Can you copy the items word for word, starting at the line with "Describe the element" and continuing up to and including the last line of the items, and leave the pictures out?

*Material for this exercise*.
---

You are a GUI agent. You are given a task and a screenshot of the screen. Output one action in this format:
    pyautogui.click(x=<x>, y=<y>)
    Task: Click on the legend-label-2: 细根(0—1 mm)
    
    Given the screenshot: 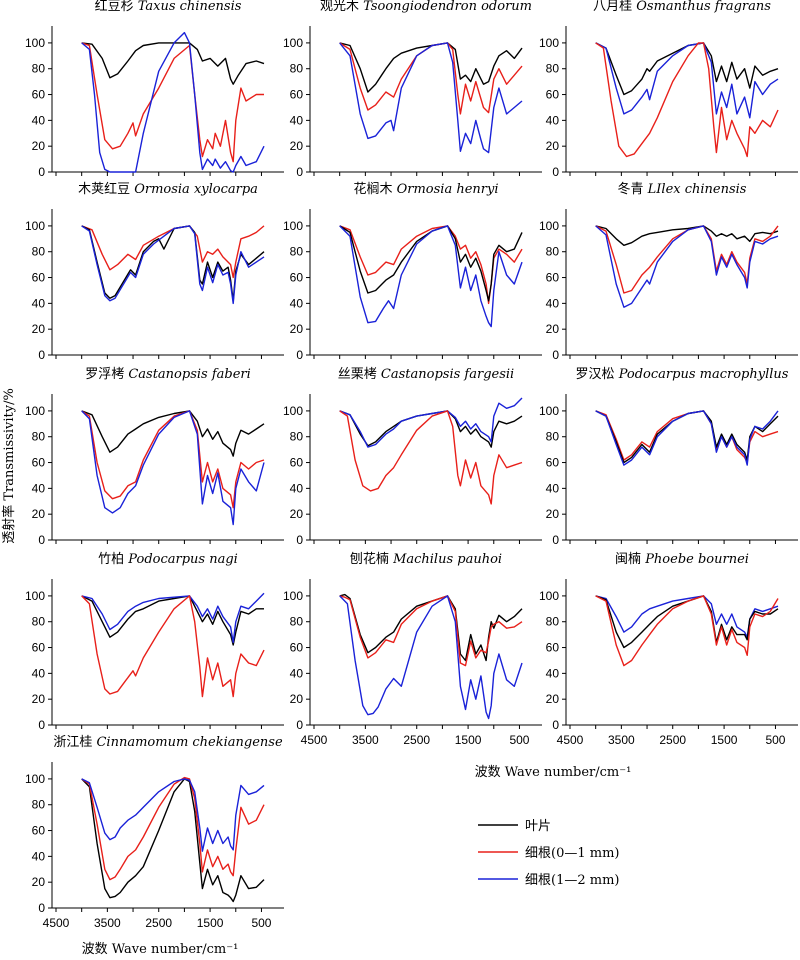 What is the action you would take?
    pyautogui.click(x=572, y=854)
    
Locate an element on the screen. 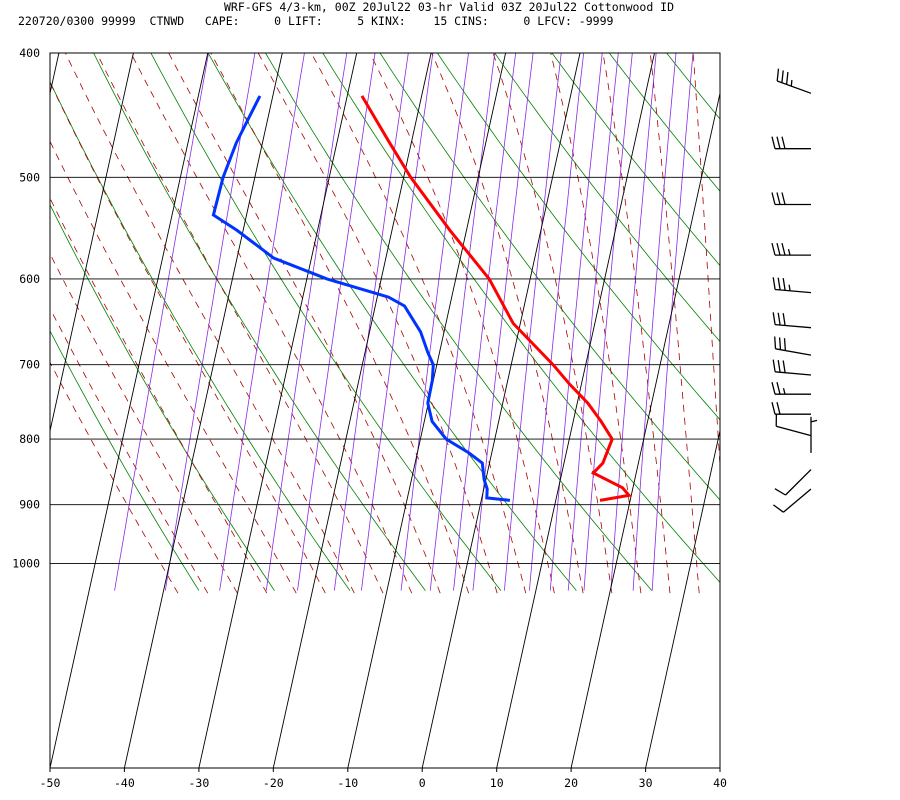 This screenshot has width=900, height=800. x-tick-label: -30 is located at coordinates (200, 783).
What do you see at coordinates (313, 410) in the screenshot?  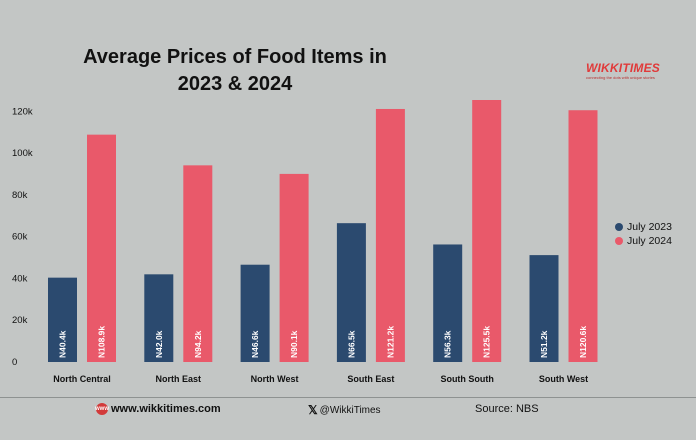 I see `x-logo-icon: 𝕏` at bounding box center [313, 410].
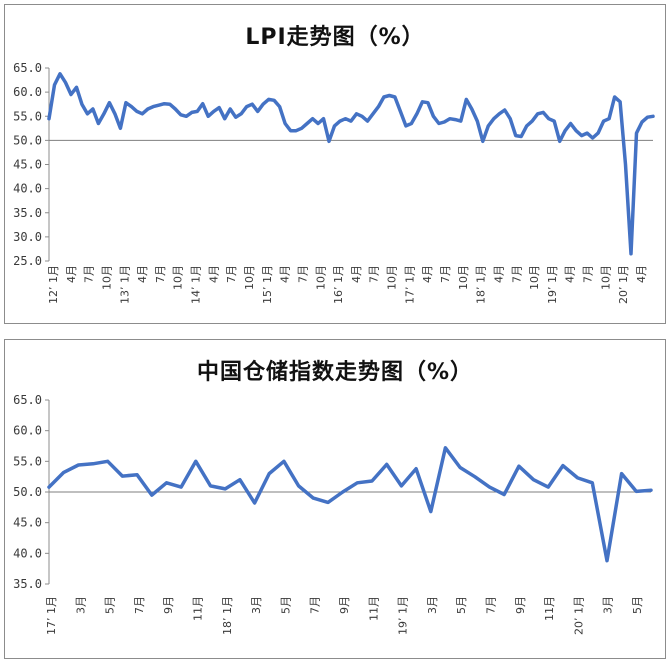 The image size is (671, 663). I want to click on lpi-x-tick-label: 14’ 1月, so click(196, 284).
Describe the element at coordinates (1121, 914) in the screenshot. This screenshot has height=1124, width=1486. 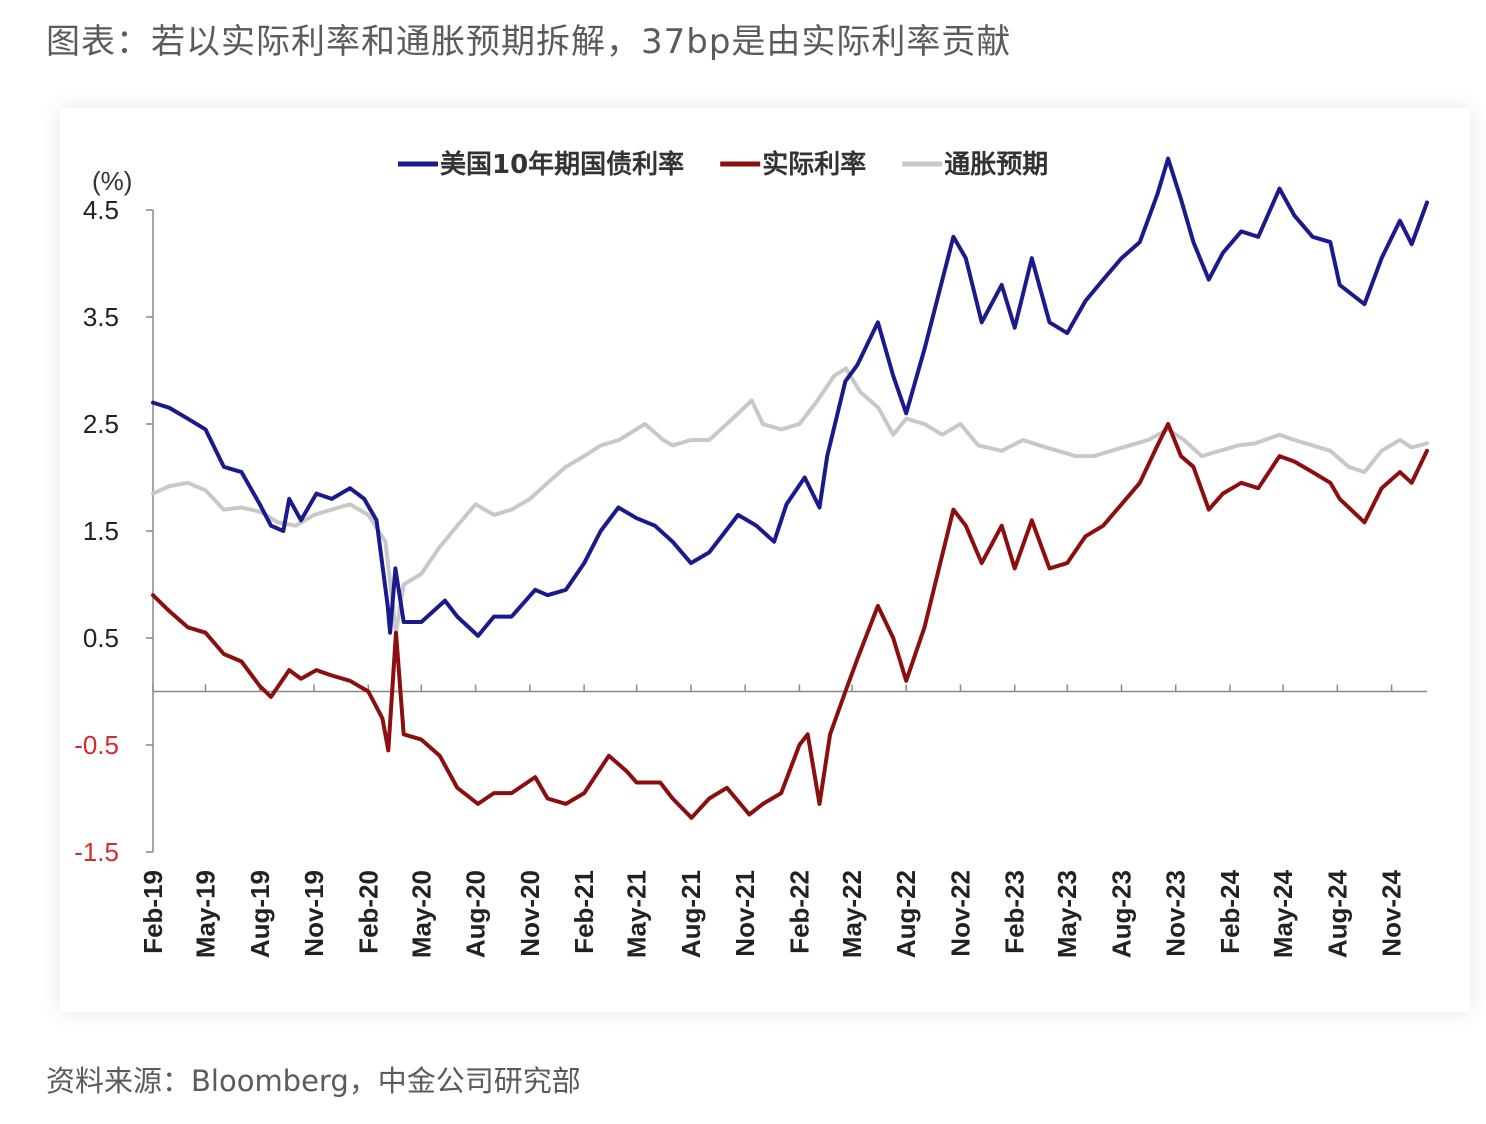
I see `x-tick-label: Aug-23` at that location.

---

*Exercise response*.
Describe the element at coordinates (1121, 914) in the screenshot. This screenshot has height=1124, width=1486. 
I see `x-tick-label: Aug-23` at that location.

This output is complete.